Curse of dimensionality part 1: Value at Risk

The term ‘curse of dimensionality’ is now standard in advanced statistical courses, and refers to the disproportional increase in data which is needed to allow only slightly more complex models. This is true in high-dimensional settings. Here is an illustration of the ‘Curse of dimensionality’ in action.

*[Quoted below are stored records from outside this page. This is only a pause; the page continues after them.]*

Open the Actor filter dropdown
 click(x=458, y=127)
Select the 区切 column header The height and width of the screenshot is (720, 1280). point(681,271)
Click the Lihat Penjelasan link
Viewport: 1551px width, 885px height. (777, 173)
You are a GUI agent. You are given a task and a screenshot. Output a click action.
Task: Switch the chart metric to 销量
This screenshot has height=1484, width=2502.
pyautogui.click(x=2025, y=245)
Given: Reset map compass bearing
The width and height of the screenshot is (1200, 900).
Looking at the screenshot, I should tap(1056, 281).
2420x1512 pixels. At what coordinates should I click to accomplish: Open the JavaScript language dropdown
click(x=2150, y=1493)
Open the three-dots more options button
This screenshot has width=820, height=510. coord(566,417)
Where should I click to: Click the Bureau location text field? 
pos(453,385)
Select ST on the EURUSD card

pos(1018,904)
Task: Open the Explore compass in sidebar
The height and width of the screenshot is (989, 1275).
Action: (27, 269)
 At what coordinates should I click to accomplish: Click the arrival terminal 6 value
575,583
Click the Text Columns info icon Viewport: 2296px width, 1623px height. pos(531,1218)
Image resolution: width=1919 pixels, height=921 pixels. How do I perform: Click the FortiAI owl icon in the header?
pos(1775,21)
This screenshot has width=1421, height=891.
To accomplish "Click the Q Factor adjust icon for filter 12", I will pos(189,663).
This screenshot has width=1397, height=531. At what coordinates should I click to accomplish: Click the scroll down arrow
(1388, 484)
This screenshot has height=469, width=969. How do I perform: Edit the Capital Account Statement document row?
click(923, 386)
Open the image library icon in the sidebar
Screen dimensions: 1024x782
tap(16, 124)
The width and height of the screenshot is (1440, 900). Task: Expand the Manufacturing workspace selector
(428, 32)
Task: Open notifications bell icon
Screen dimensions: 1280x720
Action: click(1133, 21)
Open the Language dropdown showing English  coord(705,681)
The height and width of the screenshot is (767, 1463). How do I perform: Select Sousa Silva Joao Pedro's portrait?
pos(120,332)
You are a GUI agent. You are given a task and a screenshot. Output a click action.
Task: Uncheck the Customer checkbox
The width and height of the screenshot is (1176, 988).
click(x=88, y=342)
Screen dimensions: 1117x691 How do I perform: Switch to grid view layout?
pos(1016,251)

‘Curse of dimensionality’ illustration; Value at risk estimation

There has been a tremendous and gratifying advances in the estimation of Value-at-Risk (VaR). Loosely speaking, this value is a lower-bound. With some probability, say 10%, and helped by some assumptions, you will lose no more than that particular value. For a single name in the portfolio, estimating a 10% VaR is fairly easy to do. What is important is that you have enough data for your estimate to be accurate. Specifically, it is crucial to have enough data points in that region- the 10% tail. The following figure shows the daily return distribution of US stocks (ticker SPY) and US bonds (ticker TLT). The blue bars represent points which lay in the 10% tail. Your VaR estimate relies heavily on those data points.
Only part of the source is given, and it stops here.